--- ASSIGNED TASK ---
Write out the lines of the material below exactly, beginning at the line with "This screenshot has width=1512, height=802." and stopping after the line with "the vStorage sidebar", and leave out the pictures.
===== WORKING DATA =====
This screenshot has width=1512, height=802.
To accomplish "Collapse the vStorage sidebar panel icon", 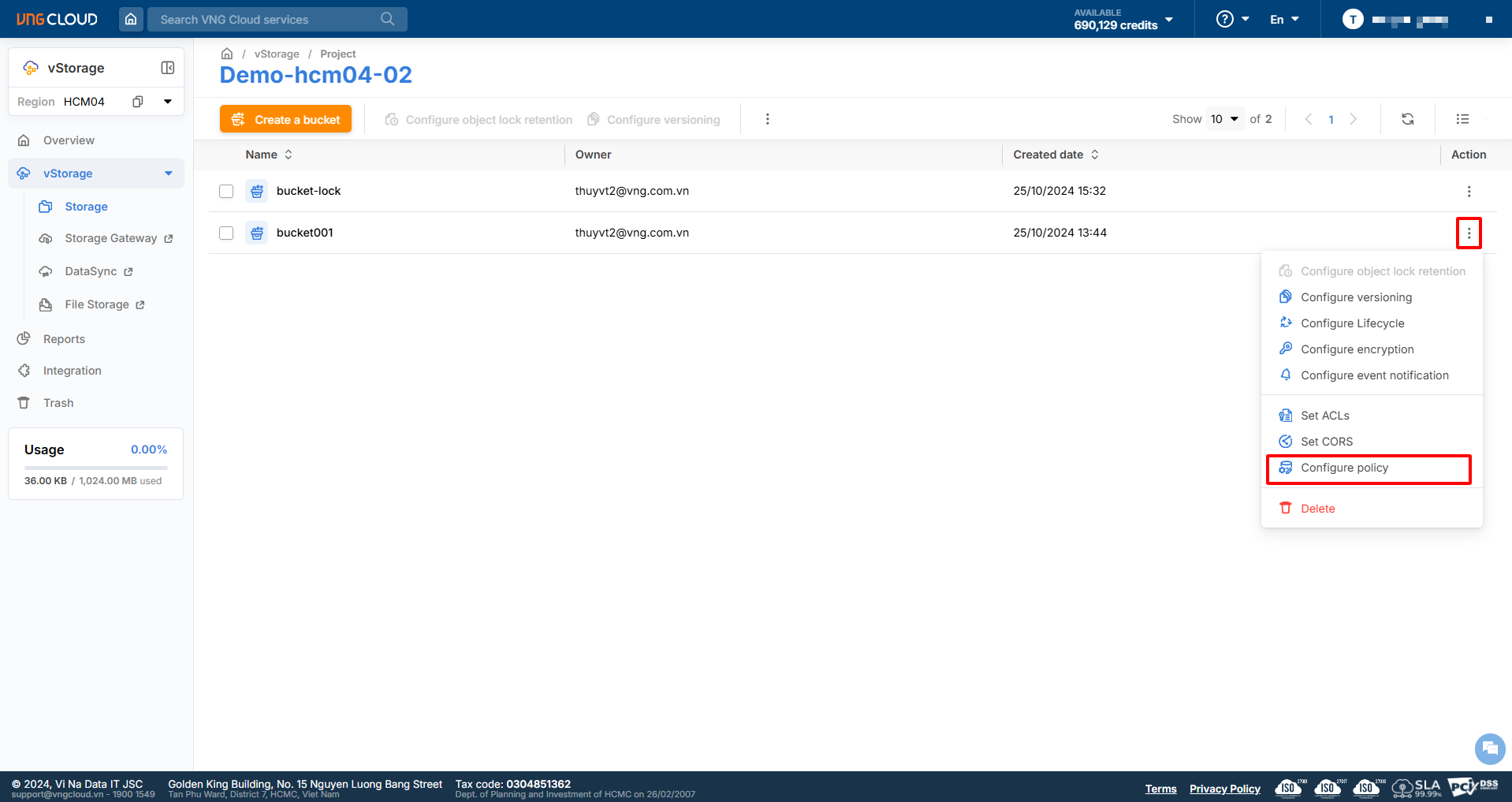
=====
===== WORKING DATA =====
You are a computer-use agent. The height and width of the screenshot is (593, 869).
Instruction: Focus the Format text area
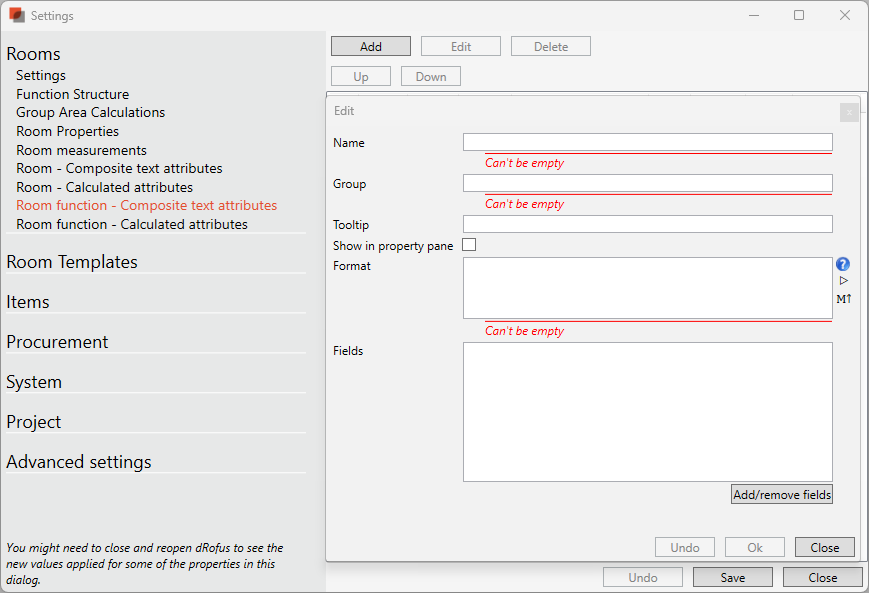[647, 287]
=====
===== WORKING DATA =====
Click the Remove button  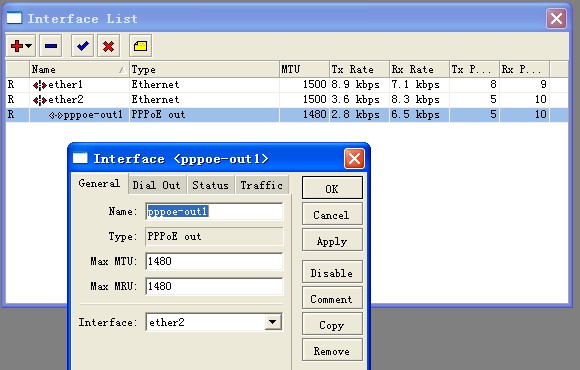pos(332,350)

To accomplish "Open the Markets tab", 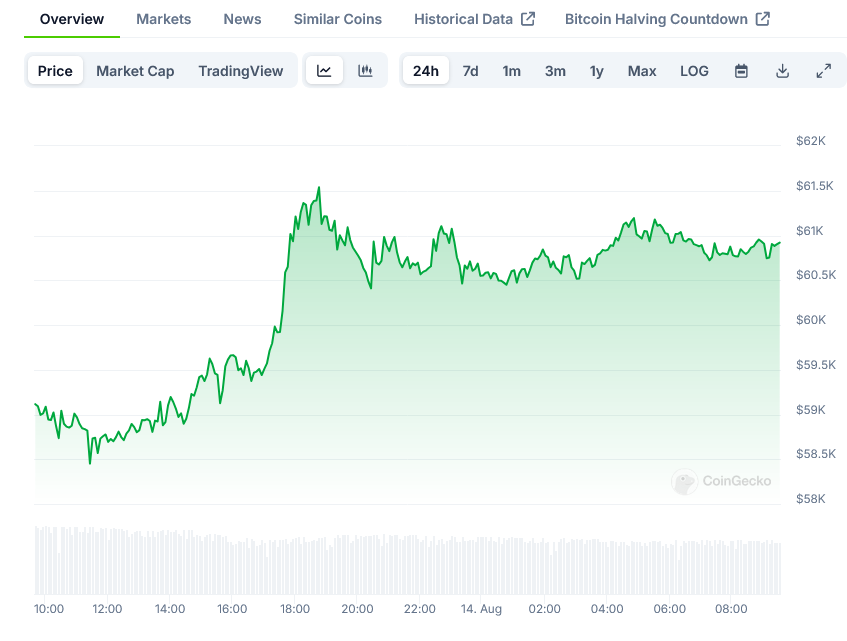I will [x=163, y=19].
=====
--- EXERCISE RESULT ---
This screenshot has width=1512, height=802.
To accomplish "Collapse the vStorage sidebar panel icon", 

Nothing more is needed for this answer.